Adept, which wants to create AI software agents that help people with tasks in the workplace, said it wanted to do two things at once: build the foundational AI technology and the end-user products. But continuing on that path “would have required us to focus heavily on fundraising for our core models, rather than bringing our agent vision to life,” it said in a statement explaining the Amazon deal.
“They may have decided that they don’t really have a future and just don’t have enough money to compete in this space, so they probably would prefer to be acquired outright,” Cusumano said. “But if Amazon isn’t willing or able to do that, then this is kind of a second-best approach for them.”
Wyden has a longstanding interest in technology and helped write the 1996 law that helped establish the rules of the game for free speech on the Internet. He said he generally favors a straightforward approach that encourages innovation, with restrictions where necessary.
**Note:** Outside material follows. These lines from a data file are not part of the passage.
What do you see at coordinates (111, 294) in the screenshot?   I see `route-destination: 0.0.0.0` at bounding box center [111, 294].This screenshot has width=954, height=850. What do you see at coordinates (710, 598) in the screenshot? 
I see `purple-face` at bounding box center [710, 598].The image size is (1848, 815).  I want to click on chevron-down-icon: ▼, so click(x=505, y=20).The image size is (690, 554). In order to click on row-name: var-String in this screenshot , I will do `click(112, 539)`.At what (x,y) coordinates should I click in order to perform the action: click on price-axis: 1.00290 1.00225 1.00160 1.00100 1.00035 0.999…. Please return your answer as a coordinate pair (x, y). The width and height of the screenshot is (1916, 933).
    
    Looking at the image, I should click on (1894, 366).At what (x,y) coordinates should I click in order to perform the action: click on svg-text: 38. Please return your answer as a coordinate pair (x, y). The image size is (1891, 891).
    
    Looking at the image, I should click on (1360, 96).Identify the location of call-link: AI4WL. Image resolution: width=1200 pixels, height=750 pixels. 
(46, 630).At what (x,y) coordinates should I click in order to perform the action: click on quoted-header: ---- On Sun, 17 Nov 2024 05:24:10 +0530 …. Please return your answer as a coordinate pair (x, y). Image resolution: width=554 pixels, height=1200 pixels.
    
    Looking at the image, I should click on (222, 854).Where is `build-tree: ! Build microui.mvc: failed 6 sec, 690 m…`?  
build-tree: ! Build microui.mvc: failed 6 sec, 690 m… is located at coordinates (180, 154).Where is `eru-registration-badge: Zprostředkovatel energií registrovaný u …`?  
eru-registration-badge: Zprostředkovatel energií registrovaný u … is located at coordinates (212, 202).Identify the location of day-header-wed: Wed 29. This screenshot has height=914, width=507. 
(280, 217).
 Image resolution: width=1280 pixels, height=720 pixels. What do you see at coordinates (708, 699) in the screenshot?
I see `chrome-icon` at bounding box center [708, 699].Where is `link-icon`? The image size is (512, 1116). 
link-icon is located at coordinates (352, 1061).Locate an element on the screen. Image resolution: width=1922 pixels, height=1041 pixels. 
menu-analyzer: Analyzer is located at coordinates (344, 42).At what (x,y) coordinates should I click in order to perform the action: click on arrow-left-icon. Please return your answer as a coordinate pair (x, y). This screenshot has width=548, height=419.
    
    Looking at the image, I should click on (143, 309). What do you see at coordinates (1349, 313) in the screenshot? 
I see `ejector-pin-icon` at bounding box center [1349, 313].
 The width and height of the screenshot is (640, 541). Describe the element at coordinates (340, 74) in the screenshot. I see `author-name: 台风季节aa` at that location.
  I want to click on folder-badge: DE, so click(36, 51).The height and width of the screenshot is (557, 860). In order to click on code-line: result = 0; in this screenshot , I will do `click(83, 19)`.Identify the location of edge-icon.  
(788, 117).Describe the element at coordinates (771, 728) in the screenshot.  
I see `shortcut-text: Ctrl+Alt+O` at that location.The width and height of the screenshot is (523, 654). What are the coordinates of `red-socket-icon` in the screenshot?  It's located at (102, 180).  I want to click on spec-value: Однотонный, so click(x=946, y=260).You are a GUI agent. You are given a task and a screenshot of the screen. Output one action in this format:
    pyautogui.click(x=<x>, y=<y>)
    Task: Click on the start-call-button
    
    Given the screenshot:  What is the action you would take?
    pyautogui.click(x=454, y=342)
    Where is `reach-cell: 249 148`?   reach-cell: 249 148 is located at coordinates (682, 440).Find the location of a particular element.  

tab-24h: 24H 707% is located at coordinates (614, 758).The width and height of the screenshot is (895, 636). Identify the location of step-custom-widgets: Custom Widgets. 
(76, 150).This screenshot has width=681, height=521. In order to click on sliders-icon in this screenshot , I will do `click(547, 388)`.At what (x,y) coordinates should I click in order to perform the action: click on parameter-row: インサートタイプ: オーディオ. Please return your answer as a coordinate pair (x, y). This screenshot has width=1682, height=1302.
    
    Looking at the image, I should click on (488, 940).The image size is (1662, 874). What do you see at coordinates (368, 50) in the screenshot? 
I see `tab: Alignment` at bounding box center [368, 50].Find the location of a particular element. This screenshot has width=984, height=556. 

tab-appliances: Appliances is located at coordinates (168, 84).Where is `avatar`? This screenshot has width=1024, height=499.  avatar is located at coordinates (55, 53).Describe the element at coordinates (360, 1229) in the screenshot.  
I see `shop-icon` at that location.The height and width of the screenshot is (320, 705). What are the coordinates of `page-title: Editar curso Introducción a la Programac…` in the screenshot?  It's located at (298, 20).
But in the AI industry, he said, “companies like Microsoft, Amazon and Google either own large parts of the AI ecosystem or they have a head start because of their enormous resources.”
John F. Coyle, a law professor at the University of North Carolina, said he believes Amazon hiring Adept workers without buying the company is clearly a move to avoid antitrust concerns. But that type of hiring is not “reverse acqui-hire,” he said.
Acqui-hires are typically face-saving moves that can be turned into success stories, Coyle said, and offer an alternative to liquidating a company. For example, a smaller company can say it sold to Amazon or Facebook parent Meta Platforms and present it as a positive, even if it wasn’t the founders’ original plan.
“This is not acqui-hire. This is outright poaching,” Coyle said of Amazon and Adept.
This isn’t just happening in the tech world, he said, calling the move “a version of a very old story.” In his class, Coyle said, he teaches students about a case from the 1950s involving a New York City advertising agency. Some employees left to start a new company, luring about 100 others to come work for them.
“There are countless cases where one company has raided another company and taken all of their employees,” Coyle said. “That existed before the acqui-hire, that will happen after the acqui-hire.”